After a little time off, I went to Salem State then College/now University. Enrolled as a Crimanl Justice major with a concentration in forensics. After my orientation, and an introduction from the worst department chair on the face of the Earth, I switched to Spanish. Espanol! Me gusto espanol mucho! The goal was to be a high school Spanish teacher. And then I left because I couldnt afford it.

I went back to Salem State as an English major with my concentration being Secondary Education. However, during this time I fell in love with geology. Naturally, I decided to double major. Hahahahahahahahahahahahahhahahahahahahhahaha. Working full time plus multiple majors plus labs that felt they were extended lectures so you have to do lab work on your own time plus sick and or dying family members equals the start of a spiral so far down you can't see the end. I dropped my geology major and lasted another semester before I failed out.

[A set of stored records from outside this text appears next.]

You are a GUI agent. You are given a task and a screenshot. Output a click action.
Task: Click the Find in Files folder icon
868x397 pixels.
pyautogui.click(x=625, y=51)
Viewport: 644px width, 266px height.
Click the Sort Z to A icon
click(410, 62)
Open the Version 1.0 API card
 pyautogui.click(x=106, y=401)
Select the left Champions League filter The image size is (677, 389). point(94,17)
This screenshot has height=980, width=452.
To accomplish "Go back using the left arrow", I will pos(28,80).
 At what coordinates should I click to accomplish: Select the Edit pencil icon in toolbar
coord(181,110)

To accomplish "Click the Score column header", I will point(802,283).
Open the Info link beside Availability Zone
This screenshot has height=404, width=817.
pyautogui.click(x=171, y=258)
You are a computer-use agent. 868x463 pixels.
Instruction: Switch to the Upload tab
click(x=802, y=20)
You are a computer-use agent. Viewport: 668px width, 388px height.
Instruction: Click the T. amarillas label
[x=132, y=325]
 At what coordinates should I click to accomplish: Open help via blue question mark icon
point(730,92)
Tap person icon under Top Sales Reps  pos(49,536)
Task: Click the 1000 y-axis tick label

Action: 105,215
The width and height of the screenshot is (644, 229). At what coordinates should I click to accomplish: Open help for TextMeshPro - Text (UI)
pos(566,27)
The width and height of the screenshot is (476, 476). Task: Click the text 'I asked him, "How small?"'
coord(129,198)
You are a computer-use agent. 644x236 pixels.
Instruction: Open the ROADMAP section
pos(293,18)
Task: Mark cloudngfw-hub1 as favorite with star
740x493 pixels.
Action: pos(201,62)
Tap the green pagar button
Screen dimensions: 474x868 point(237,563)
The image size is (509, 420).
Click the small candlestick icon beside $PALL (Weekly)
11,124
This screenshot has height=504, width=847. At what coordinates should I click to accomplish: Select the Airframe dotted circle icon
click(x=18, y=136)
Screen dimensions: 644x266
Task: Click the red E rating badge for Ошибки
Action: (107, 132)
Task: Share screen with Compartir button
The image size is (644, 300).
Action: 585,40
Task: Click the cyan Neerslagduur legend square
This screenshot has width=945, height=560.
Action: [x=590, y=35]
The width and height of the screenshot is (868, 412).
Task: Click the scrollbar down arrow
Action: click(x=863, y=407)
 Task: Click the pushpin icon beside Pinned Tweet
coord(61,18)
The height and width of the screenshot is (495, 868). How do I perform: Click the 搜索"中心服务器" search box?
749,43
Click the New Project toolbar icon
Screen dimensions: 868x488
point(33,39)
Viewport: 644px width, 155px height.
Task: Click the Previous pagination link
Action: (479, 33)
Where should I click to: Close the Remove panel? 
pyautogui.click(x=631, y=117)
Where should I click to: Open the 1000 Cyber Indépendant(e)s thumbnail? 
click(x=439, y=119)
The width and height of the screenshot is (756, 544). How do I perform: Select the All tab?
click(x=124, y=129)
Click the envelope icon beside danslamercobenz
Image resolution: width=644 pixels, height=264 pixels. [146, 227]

My last semester I found two things that brought me great joy: a class editing the college's literary magazine and a seminar on Willa Cather that looked at her works from the point of view of space/gender/sexuality. Both made me want to do something related to each as a career. Maybe both! Edit a gender/gay focused literary magazine? I don't know. It sounded like a good plan then.

Since then I have worked customer service jobs that at times feel like they drain the very essence of my soul out and replace it with an ulcer's ichor.

Knowing I have been searching for meaning, The Husband has encouraged me to take classes or go back to school. However, my schedule at work is not felixble enough to do this. And, (wait for it....) we can't afford that. I applied to a local community college a few years ago for their culinary program, but realized too late we weren't going to afford it. Bummer, but I moved on.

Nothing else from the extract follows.